* _Exercise instructions_
Repeat the data. Keep each line identical.

Extracted records:
═══

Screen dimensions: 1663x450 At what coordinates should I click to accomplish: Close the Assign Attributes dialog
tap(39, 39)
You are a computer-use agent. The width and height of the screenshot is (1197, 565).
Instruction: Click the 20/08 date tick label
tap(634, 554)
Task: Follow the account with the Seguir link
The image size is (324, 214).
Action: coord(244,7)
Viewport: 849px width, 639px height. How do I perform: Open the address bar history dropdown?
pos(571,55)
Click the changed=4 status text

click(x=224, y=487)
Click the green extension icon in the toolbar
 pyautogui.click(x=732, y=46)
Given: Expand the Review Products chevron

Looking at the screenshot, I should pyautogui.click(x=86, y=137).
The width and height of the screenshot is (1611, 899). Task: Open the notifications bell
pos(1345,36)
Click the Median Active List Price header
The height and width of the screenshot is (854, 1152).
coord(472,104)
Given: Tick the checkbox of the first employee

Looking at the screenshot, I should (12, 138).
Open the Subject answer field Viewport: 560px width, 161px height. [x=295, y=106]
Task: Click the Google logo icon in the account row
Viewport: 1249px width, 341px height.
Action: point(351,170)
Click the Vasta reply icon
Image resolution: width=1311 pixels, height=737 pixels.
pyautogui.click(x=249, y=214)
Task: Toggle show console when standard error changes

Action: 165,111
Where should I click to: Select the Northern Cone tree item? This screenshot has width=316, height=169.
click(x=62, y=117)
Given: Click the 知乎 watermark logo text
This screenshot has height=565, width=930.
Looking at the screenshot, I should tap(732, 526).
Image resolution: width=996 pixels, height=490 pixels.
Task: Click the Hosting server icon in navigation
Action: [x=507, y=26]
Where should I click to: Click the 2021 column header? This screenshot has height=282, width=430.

═══

* _Result below_
Screen dimensions: 1663x450 At what coordinates should I click to accomplish: Close the Assign Attributes dialog
tap(39, 39)
You are a computer-use agent. The width and height of the screenshot is (1197, 565).
Instruction: Click the 20/08 date tick label
tap(634, 554)
Task: Follow the account with the Seguir link
The image size is (324, 214).
Action: coord(244,7)
Viewport: 849px width, 639px height. How do I perform: Open the address bar history dropdown?
pos(571,55)
Click the changed=4 status text

click(x=224, y=487)
Click the green extension icon in the toolbar
 pyautogui.click(x=732, y=46)
Given: Expand the Review Products chevron

Looking at the screenshot, I should pyautogui.click(x=86, y=137).
The width and height of the screenshot is (1611, 899). Task: Open the notifications bell
pos(1345,36)
Click the Median Active List Price header
The height and width of the screenshot is (854, 1152).
coord(472,104)
Given: Tick the checkbox of the first employee

Looking at the screenshot, I should (12, 138).
Open the Subject answer field Viewport: 560px width, 161px height. [x=295, y=106]
Task: Click the Google logo icon in the account row
Viewport: 1249px width, 341px height.
Action: point(351,170)
Click the Vasta reply icon
Image resolution: width=1311 pixels, height=737 pixels.
pyautogui.click(x=249, y=214)
Task: Toggle show console when standard error changes

Action: 165,111
Where should I click to: Select the Northern Cone tree item? This screenshot has width=316, height=169.
click(x=62, y=117)
Given: Click the 知乎 watermark logo text
This screenshot has height=565, width=930.
Looking at the screenshot, I should tap(732, 526).
Image resolution: width=996 pixels, height=490 pixels.
Task: Click the Hosting server icon in navigation
Action: [x=507, y=26]
Where should I click to: Click the 2021 column header? This screenshot has height=282, width=430.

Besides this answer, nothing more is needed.